Mi casa es un edificio de dos plantas, adosado y, como ya he anticipado, lleno de imperfecciones; y, a pesar de eso, me encanta.
Tengo que confesar que no me enamoró la primera vez que la vi. Tenía potencial, pero eso es todo. Cuando decidimos comprarla, la contemplé con anticipación e ilusión, pero no estaba enamorada..., y, sin embargo, todo cambió la primera mañana que amanecí aquí.
La larga ventana de doble hoja que alumbra mi habitación por las mañanas recibió nuestro despertar con un amanecer generoso en luz, llenando de un fulgor verde los dos descampados que hay justo frente a mi casa. Una vasta extensión de cielo azul y los coros de las aves más tempraneras para coronar una escena gloriosa.

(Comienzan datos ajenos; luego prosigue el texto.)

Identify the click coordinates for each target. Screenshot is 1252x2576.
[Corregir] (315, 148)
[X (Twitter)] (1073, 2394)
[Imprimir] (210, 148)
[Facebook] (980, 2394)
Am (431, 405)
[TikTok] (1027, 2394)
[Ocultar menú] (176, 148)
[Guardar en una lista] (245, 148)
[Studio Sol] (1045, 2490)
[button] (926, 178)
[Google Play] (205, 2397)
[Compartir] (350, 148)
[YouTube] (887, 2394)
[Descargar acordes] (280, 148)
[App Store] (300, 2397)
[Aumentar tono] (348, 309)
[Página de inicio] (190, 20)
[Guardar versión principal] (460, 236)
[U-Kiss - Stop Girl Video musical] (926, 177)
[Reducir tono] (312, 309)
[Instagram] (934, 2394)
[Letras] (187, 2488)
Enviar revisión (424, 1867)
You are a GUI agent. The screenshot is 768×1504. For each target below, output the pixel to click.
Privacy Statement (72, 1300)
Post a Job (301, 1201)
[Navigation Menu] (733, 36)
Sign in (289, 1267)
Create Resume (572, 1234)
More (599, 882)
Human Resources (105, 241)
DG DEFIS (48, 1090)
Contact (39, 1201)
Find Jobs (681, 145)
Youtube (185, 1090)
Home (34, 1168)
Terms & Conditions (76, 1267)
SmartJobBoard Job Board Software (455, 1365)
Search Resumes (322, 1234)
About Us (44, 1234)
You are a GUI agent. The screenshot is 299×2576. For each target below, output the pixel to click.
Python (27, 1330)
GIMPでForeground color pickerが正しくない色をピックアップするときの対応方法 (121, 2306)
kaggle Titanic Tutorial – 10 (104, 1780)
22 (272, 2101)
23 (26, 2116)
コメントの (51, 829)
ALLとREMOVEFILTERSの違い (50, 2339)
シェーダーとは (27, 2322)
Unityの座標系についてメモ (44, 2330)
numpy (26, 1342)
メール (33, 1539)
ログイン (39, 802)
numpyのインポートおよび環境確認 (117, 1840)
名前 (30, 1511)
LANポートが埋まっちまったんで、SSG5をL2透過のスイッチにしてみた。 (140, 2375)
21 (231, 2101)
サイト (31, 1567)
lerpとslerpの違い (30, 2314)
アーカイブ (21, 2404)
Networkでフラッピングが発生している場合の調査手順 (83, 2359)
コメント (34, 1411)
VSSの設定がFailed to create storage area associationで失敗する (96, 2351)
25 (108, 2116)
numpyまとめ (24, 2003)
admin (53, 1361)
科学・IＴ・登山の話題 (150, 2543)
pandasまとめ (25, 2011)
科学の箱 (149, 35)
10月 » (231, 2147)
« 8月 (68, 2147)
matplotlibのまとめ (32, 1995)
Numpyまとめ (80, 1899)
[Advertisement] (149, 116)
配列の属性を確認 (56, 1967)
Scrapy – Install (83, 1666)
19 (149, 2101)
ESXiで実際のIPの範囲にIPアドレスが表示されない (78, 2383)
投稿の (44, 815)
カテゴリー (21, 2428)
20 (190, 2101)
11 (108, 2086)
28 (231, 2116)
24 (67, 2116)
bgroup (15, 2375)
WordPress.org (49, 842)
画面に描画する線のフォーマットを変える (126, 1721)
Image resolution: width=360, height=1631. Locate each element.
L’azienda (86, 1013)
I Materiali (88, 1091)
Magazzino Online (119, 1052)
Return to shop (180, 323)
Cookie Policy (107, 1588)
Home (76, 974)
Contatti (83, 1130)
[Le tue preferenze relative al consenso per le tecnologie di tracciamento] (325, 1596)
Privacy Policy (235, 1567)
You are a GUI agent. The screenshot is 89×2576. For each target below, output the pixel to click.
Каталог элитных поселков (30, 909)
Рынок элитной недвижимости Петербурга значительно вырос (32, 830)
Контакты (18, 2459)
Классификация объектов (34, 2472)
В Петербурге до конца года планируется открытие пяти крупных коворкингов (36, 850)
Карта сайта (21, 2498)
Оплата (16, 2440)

Con o sin fallos, me encanta mi nuevo hogar. Es nuevo solo para mí, lo sé, está lejos, lleno de agujeros, losetas rotas y cosas que no funcionan; pero cuando la luz del mediodía llena mi patio de vida, a mí se me olvida todo. Los ecos fríos de sus muros despoblados no pueden rivalizar con el bonito aleteo de una mariposa entre las hojas del jazmín que vive en el parterre delantero, con la belleza atemporal de la barandilla de hierro forjado que encabeza las escaleras o con el aire de nostalgia que me llena el pecho en esa cocina, tan similar a la que tenía antaño mi abuela y donde solo pasaban cosas buenas.
Me doy cuenta de que mi casa solo se ha empezado a convertir en mi hogar cuando he podido compartir tiempo con Diego en ella. Solo entonces y solo ahora, a su lado, acunada por los ecos de su voz y por los maullidos nerviosos de mis niños, tienen sentido todo el tiempo y el esfuerzo que invertimos en esto.